_Your assignment_. Exact copy, pictures excluded: reproduce every record below.
Data supplied START
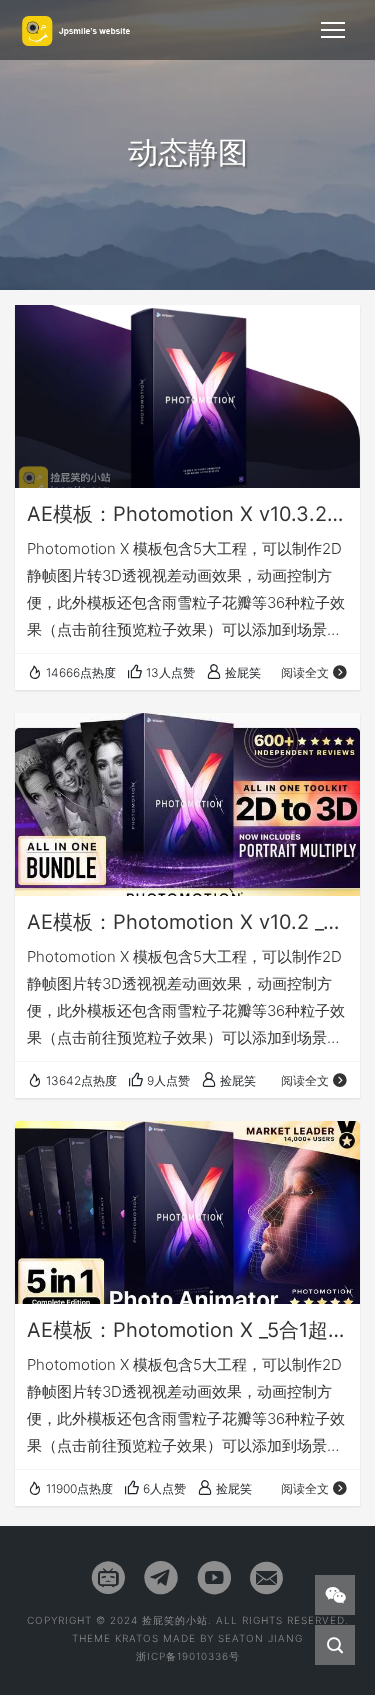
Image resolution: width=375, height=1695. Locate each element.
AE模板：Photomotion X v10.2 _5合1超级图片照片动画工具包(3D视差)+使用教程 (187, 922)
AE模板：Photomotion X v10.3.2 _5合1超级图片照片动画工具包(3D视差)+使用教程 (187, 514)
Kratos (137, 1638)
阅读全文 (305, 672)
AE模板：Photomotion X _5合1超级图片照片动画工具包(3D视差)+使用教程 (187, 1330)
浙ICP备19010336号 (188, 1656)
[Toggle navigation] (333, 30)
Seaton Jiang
Data supplied END
_Exercise result_.
Image resolution: width=375, height=1695. Locate each element.
AE模板：Photomotion X v10.2 _5合1超级图片照片动画工具包(3D视差)+使用教程 (187, 922)
AE模板：Photomotion X v10.3.2 _5合1超级图片照片动画工具包(3D视差)+使用教程 (187, 514)
Kratos (137, 1638)
阅读全文 (305, 672)
AE模板：Photomotion X _5合1超级图片照片动画工具包(3D视差)+使用教程 (187, 1330)
浙ICP备19010336号 (188, 1656)
[Toggle navigation] (333, 30)
Seaton Jiang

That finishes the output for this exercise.